Your output should be the lines below from the one holding "This screenshot has height=807, width=1512." through the one holding "Task: Jump to", transcribed exactly, with no pictures.
┌──
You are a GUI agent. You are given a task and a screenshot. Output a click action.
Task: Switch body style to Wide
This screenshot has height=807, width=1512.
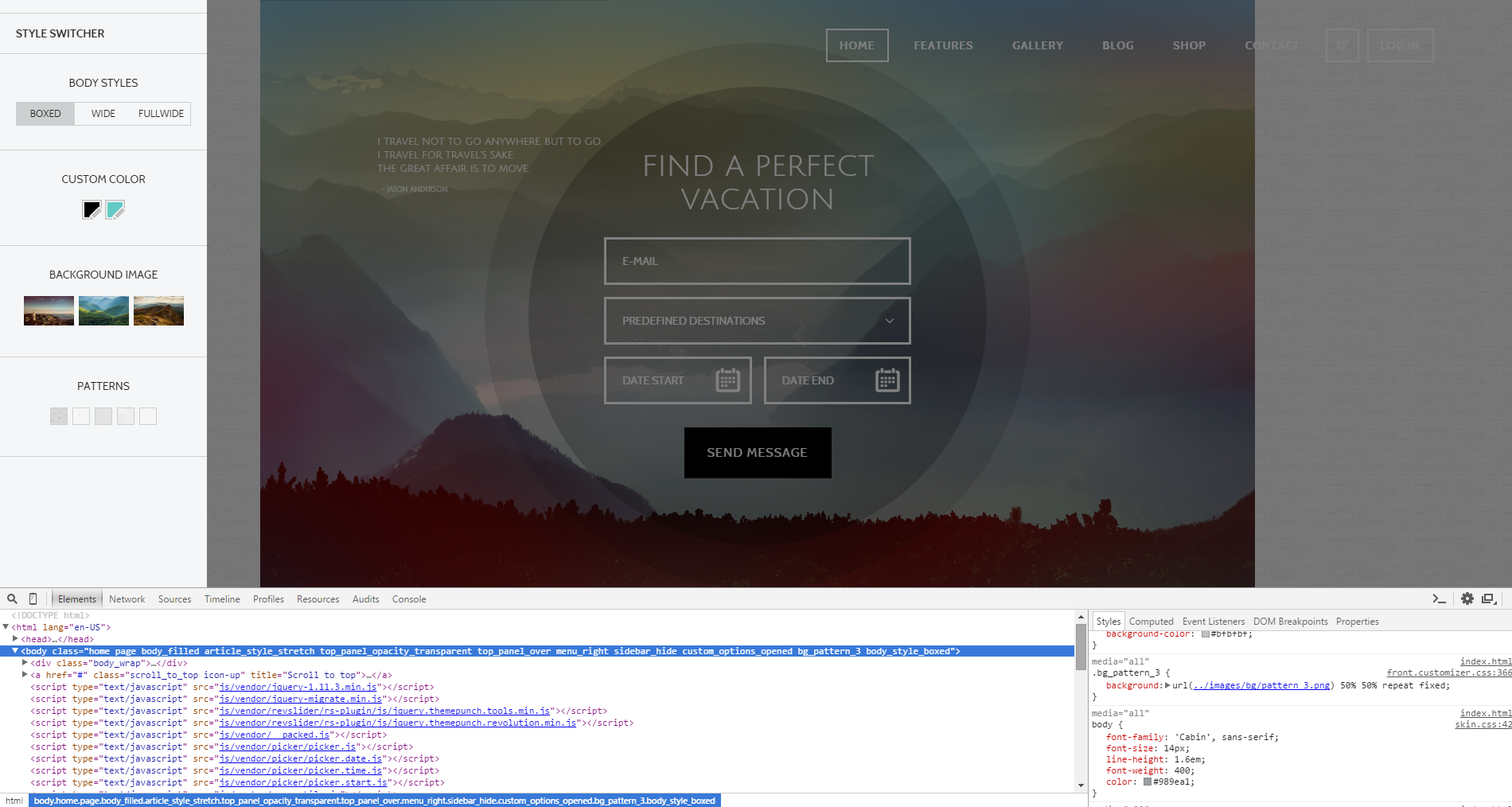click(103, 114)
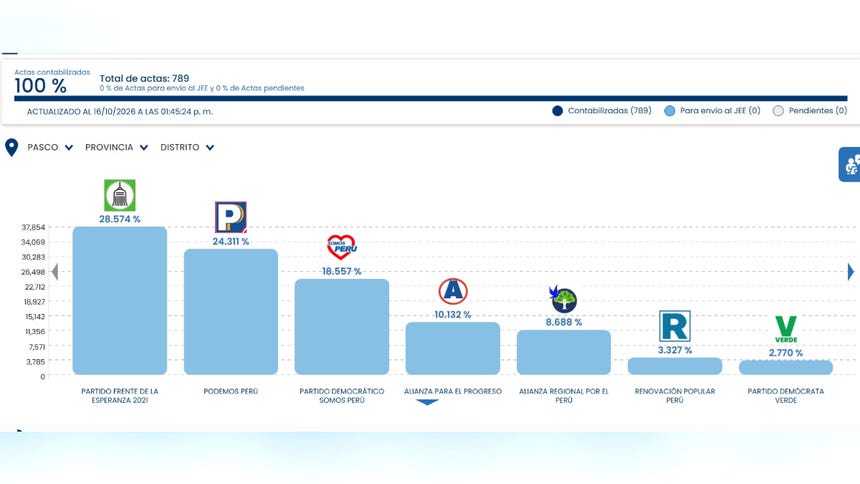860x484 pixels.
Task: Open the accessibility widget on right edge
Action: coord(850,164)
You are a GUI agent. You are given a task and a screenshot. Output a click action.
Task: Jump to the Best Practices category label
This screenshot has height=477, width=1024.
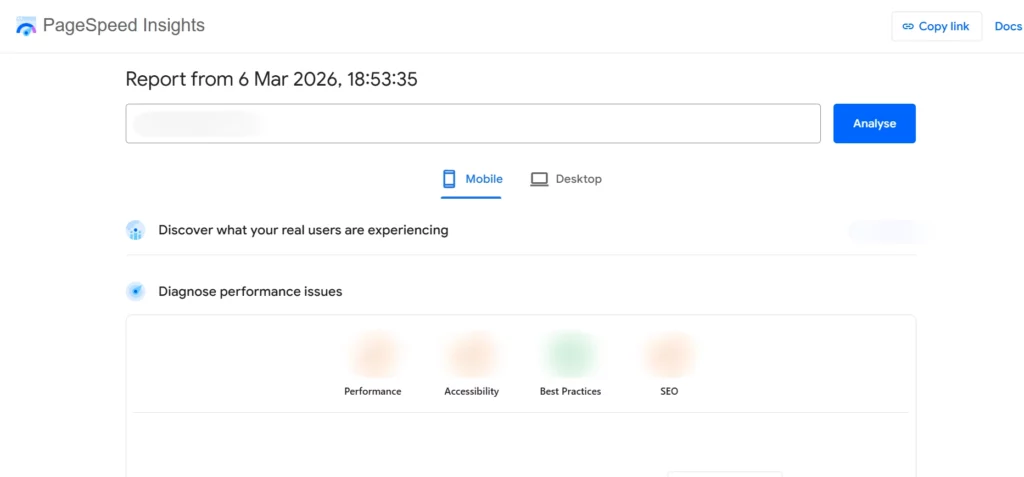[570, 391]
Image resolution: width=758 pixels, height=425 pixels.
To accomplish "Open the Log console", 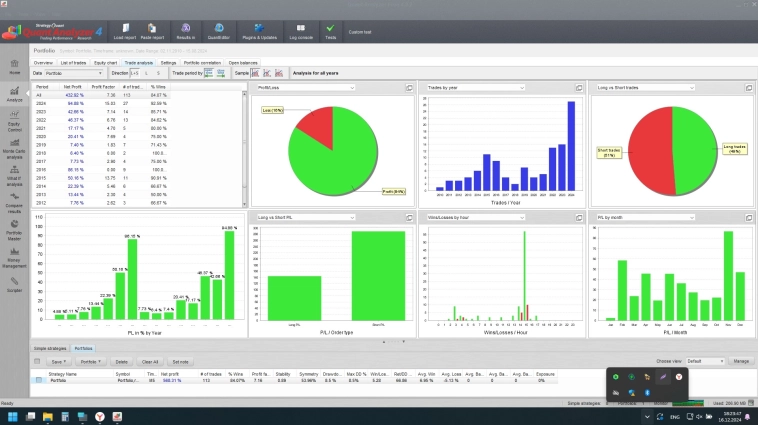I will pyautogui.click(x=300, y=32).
└──
**RESULT:**
This screenshot has height=807, width=1512.
click(103, 114)
860x484 pixels.
Task: Open the accessibility widget on right edge
Action: coord(850,164)
You are a GUI agent. You are given a task and a screenshot. Output a click action.
Task: Jump to the Best Practices category label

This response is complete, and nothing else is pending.